— Begin SELECTED EXTRACT —

A statistical feature extraction tool for mining short text data
Date of Publication
2015
Document Type
Master's Thesis
Degree Name
Master of Science in Computer Science
Subject Categories
Computer Sciences
College
College of Computer Studies
Department/Unit
Computer Science
Thesis Adviser
Charibeth K. Cheng
Defense Panel Chair
Ethel Ong
Defense Panel Member
Nathalie Rose Lim-Cheng
Charibeth K. Cheng
Abstract/Summary
The surging popularity and influence of social media globally opens a lot of doors for instantaneous information sharing, marketing opportunities, self-promotion and crowdsourcing. With the good, comes the bad -- social media is also hit with different criticism and issues such as cyberbullying, invasion of privacy, online harassment and false reporting. For NLP practitioners, dealing with social media data is interesting because of the properties it possesses. Social media data differs from traditional text data because of its short text nature. This research aims to create an easy to use tool for users beyond NLP practitioners such as students, site administrators, blog owners and others.
In order to make a universal feature extraction tool, the following issues were addressed: language-independence, domain-Independence, data sparsity, informal grammar patterns and feature selection/reduction. The tool was designed, built and comprised of different modules to handle each of these issues. The tool emphasized on extracting and building a data model that goes beyond the commonly used Bag-of-Words by utilizing the co-occurrence properties of the extracted features. Third-party performance evaluation surveys were conducted to evaluate the tool on the criteria of ease of use, efficiency, accuracy, usability and completeness. The survey resulted with a favorable evaluation from the respondents. For benchmarking and general testing, the tool was subjected to four experiments with varying domains, languages, number of classes and data sources. All the datasets used for each experiments were gathered from past researches. The results for each of the experiments were benchmarked against the results of the previous works respectively. Overall, the tool managed to produce higher accuracies for each of the experiments conducted compared to their respective reported results.

— End SELECTED EXTRACT —
— Begin RECORDED INFORMATION —

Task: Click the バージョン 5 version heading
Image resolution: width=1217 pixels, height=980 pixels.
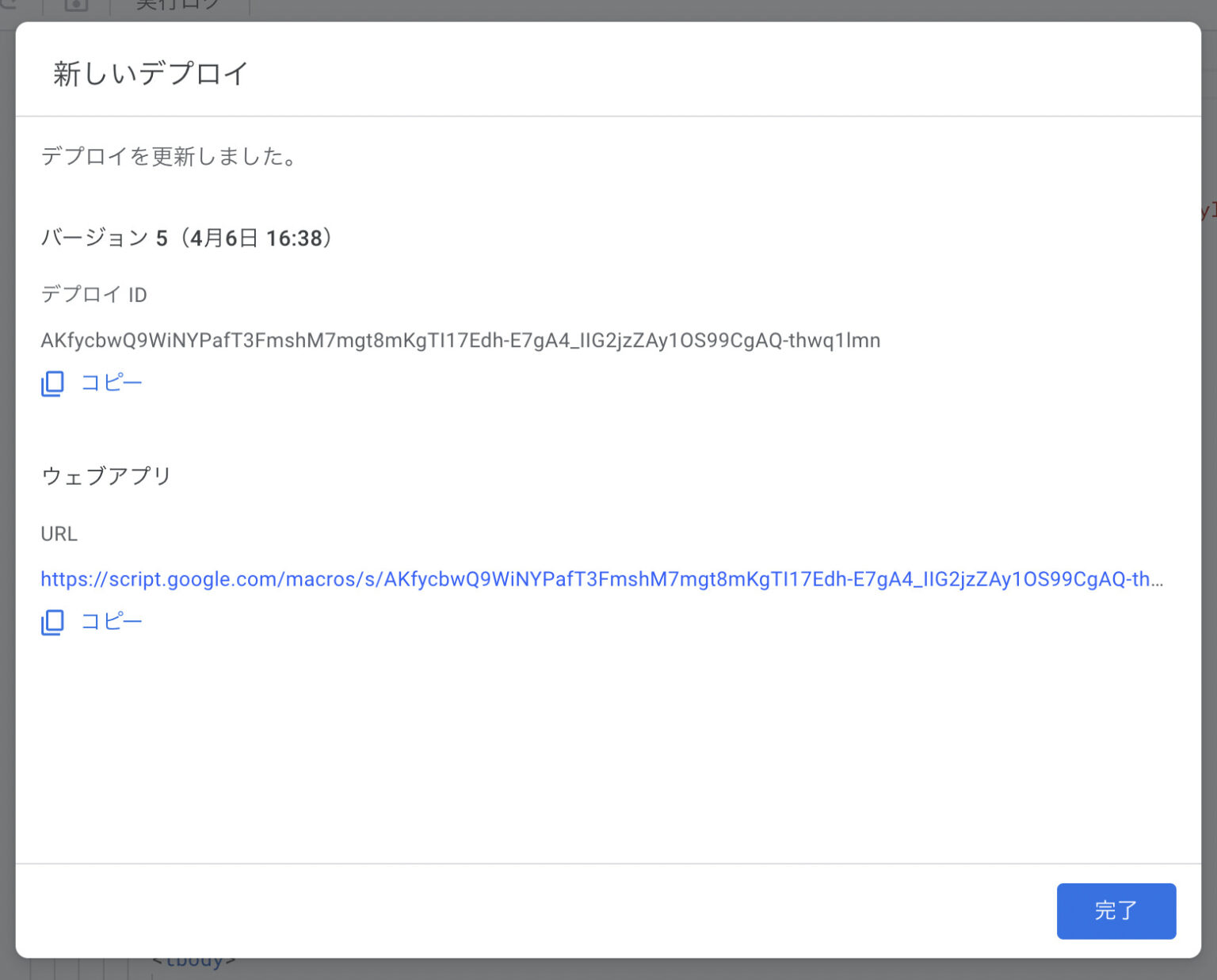Action: tap(186, 237)
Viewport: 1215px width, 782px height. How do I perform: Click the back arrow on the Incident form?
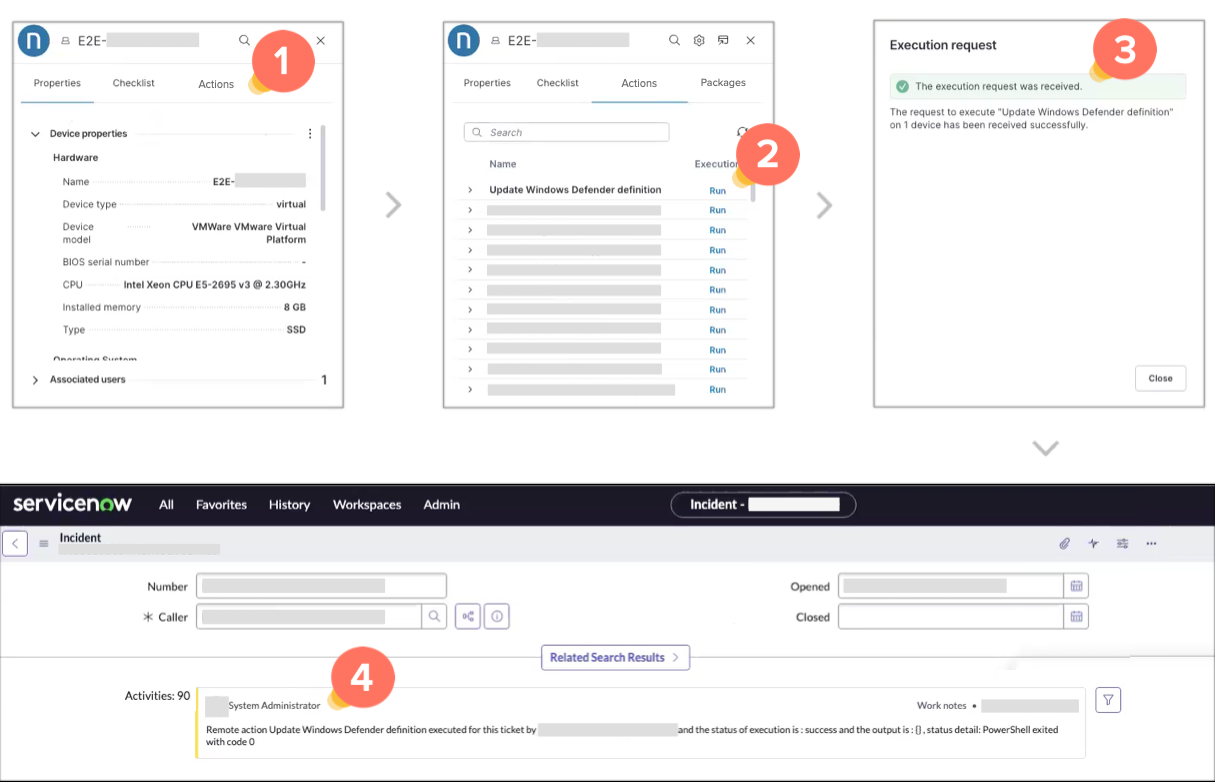coord(15,542)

— End RECORDED INFORMATION —

## SET EXERCISE
Please reproduce the entire thesis record on short text feature extraction word for word. The items have nothing to do with the thesis record on short text feature extraction.

## TASK RESULT
A statistical feature extraction tool for mining short text data
Date of Publication
2015
Document Type
Master's Thesis
Degree Name
Master of Science in Computer Science
Subject Categories
Computer Sciences
College
College of Computer Studies
Department/Unit
Computer Science
Thesis Adviser
Charibeth K. Cheng
Defense Panel Chair
Ethel Ong
Defense Panel Member
Nathalie Rose Lim-Cheng
Charibeth K. Cheng
Abstract/Summary
The surging popularity and influence of social media globally opens a lot of doors for instantaneous information sharing, marketing opportunities, self-promotion and crowdsourcing. With the good, comes the bad -- social media is also hit with different criticism and issues such as cyberbullying, invasion of privacy, online harassment and false reporting. For NLP practitioners, dealing with social media data is interesting because of the properties it possesses. Social media data differs from traditional text data because of its short text nature. This research aims to create an easy to use tool for users beyond NLP practitioners such as students, site administrators, blog owners and others.
In order to make a universal feature extraction tool, the following issues were addressed: language-independence, domain-Independence, data sparsity, informal grammar patterns and feature selection/reduction. The tool was designed, built and comprised of different modules to handle each of these issues. The tool emphasized on extracting and building a data model that goes beyond the commonly used Bag-of-Words by utilizing the co-occurrence properties of the extracted features. Third-party performance evaluation surveys were conducted to evaluate the tool on the criteria of ease of use, efficiency, accuracy, usability and completeness. The survey resulted with a favorable evaluation from the respondents. For benchmarking and general testing, the tool was subjected to four experiments with varying domains, languages, number of classes and data sources. All the datasets used for each experiments were gathered from past researches. The results for each of the experiments were benchmarked against the results of the previous works respectively. Overall, the tool managed to produce higher accuracies for each of the experiments conducted compared to their respective reported results.